When I was a kid my mom would slice up some Spam, fry it up, and serve it piping hot to the table. My brothers and I did hot hesitate to gobble it up, nor chomp it down at family reunions in cold salads with egg and mayonnaise. (I'm from Wisconsin - home of the deep friend cheese curd and other classic high-fat dishes - where dishes like this are commonplace.)
Imagine my surprise when I found Spam in Korea, and then I read this post on The Atlantic Food Channel about Okinawaan food. To be clear, Spam is not the primary ingredient in Okinawaan food, and not in Japanese food. It is certainly not as ubiquitous as it was in the Midwestern food of my childhood, but it's presence is still somewhat shocking. Peanut-flavored tofu, sure. Bitter melon, you bet. Spam...what?
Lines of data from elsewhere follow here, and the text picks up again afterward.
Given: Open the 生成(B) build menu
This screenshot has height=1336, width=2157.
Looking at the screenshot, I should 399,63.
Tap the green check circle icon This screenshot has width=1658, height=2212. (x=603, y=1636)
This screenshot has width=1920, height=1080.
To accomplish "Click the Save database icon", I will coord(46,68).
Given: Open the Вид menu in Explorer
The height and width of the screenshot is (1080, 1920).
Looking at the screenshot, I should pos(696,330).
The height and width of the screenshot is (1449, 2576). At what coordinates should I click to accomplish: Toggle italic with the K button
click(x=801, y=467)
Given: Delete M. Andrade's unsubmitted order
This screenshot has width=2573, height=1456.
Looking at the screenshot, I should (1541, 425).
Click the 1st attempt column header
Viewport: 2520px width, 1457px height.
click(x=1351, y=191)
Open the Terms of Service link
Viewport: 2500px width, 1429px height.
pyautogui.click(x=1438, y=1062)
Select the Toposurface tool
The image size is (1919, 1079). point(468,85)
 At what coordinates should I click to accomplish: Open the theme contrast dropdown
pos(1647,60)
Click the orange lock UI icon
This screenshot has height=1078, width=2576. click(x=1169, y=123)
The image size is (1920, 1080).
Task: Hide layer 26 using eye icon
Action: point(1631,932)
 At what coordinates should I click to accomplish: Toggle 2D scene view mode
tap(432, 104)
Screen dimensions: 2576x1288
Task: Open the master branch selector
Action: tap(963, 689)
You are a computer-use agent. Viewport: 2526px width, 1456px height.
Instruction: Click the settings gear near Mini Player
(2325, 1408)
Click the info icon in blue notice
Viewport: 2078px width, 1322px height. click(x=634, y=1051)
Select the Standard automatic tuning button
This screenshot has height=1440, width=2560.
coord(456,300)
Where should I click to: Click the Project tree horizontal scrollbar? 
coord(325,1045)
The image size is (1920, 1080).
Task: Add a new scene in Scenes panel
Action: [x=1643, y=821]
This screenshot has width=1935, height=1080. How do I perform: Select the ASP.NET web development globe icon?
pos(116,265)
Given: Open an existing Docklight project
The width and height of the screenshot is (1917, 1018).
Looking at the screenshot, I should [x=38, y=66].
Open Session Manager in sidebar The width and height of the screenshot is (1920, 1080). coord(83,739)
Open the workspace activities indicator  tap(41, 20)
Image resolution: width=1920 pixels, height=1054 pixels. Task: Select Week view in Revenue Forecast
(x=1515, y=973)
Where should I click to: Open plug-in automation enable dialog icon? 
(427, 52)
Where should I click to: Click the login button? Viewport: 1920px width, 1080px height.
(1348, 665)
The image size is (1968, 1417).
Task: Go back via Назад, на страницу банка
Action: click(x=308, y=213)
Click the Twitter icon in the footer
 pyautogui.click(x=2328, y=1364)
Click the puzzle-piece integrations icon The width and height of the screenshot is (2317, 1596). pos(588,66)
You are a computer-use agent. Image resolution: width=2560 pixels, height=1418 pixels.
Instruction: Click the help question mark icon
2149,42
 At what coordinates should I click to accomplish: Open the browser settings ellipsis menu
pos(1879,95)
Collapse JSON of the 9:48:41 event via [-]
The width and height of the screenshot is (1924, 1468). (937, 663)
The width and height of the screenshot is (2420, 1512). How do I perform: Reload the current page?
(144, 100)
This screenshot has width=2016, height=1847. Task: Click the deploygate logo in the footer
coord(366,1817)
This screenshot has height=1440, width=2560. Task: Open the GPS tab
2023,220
The massive American base on Okinawa along with a bevy of foreigners from everywhere else means that a variety of foods and food bits have made their way into pots and onto tables across the country with a Japanese twist. Bread - originally brought to Japan by the Portugese - and pastries are dreamy here, and often also feature red beans, fish, or green tea in some form or another. Pizza showcases corn, seafood, and mayonnaise. Curries can be found almost anywhere, and have just the right amount of zip and flavor to satisfy even the most sensitive taste bud. High-priced bags of arugula can be bought at fancy groceries alongside similarly expensive brilliant green shiso leaves and sushi.
So, maybe Spam isn't such a shocker. And I confess, I found it as tasty in Korea as I did when my Mom made it for dinner or I ate those salads. Ok, and I still like those salads. I'm from a long-line of church-potluck ladies and hearty farm folk that drink bad coffee with every meal. I'm genetically predisposed.